Metabolic Changes: Hyperglycemia and diabetes mellitus: Hyperglycemia, in some cases extreme and associated with ketoacidosis or hyperosmolar coma or death, has been reported in patients treated with atypical antipsychotics. Assessment of the relationship between atypical antipsychotic use and glucose abnormalities is complicated by the possibility of an increased background risk of diabetes mellitus in patients with schizophrenia and the increasing incidence of diabetes mellitus in the general population. Patients with an established diagnosis of diabetes mellitus who are started on atypical antipsychotics should be monitored regularly for worsening of glucose control.
Dyslipidemia: Increases in total cholesterol and triglyceride concentrations have been observed with atypical antipsychotic use, incidence varies with product. Compared to other antipsychotics, the risk of metabolic side effects like dyslipidemia with lurasidone is minimal to low.
Weight gain: Weight gain has been observed with atypical antipsychotic use. Compared to other antipsychotics, the risk of weight gain with lurasidone is minimal to low. Clinical monitoring of weight is recommended.
Hyperprolactinemia: As with other drugs that antagonize dopamine D2 receptors, lurasidone elevates prolactin levels.
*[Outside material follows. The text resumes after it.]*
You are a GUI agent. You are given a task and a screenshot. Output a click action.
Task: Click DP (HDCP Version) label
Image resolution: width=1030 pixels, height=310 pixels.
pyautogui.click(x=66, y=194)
Orthostatic hypotension and syncope: Lurasidone may cause orthostatic hypotension, perhaps due to its α1 -adrenergic receptor antagonism. Lurasidone should be used with caution in patients with known cardiovascular disease (e.g., heart failure, history of myocardial infarction, ischemia, or conduction abnormalities), cerebrovascular disease, or conditions that predispose the patient to hypotension (e.g., dehydration, hypovolemia, and treatment with antihypertensive medications). Monitoring of orthostatic vital signs should be considered in patients who are vulnerable to hypotension.
Seizures: As with other antipsychotic drugs, lurasidone should be used cautiously in patients with a history of seizures or with conditions that lower the seizure threshold, e.g., Alzheimer's dementia. Conditions that lower the seizure threshold may be more prevalent in patients 65 years or older.
Effects on ability to drive and use machine: Lurasidone, like other antipsychotics, has the potential to impair judgment, thinking or motor skills. Patients should be cautioned about operating hazardous machinery, including motor vehicles, until they are reasonably certain that therapy with lurasidone does not affect them adversely.
Use in the Elderly: Increased mortality in elderly patients with dementia-related psychosis: Elderly patients with dementia-related psychosis treated with antipsychotics are at an increased risk of death. Most deaths appeared to be either cardiovascular (eg, heart failure, sudden death) or infectious (eg, pneumonia) in nature. Use with caution in patients with Lewy body dementia or Parkinson disease dementia due to greater risk of adverse effects, increased sensitivity to extrapyramidal effects, and association with irreversible cognitive decompensation or death. Lurasidone is not approved for the treatment of dementia-related psychosis.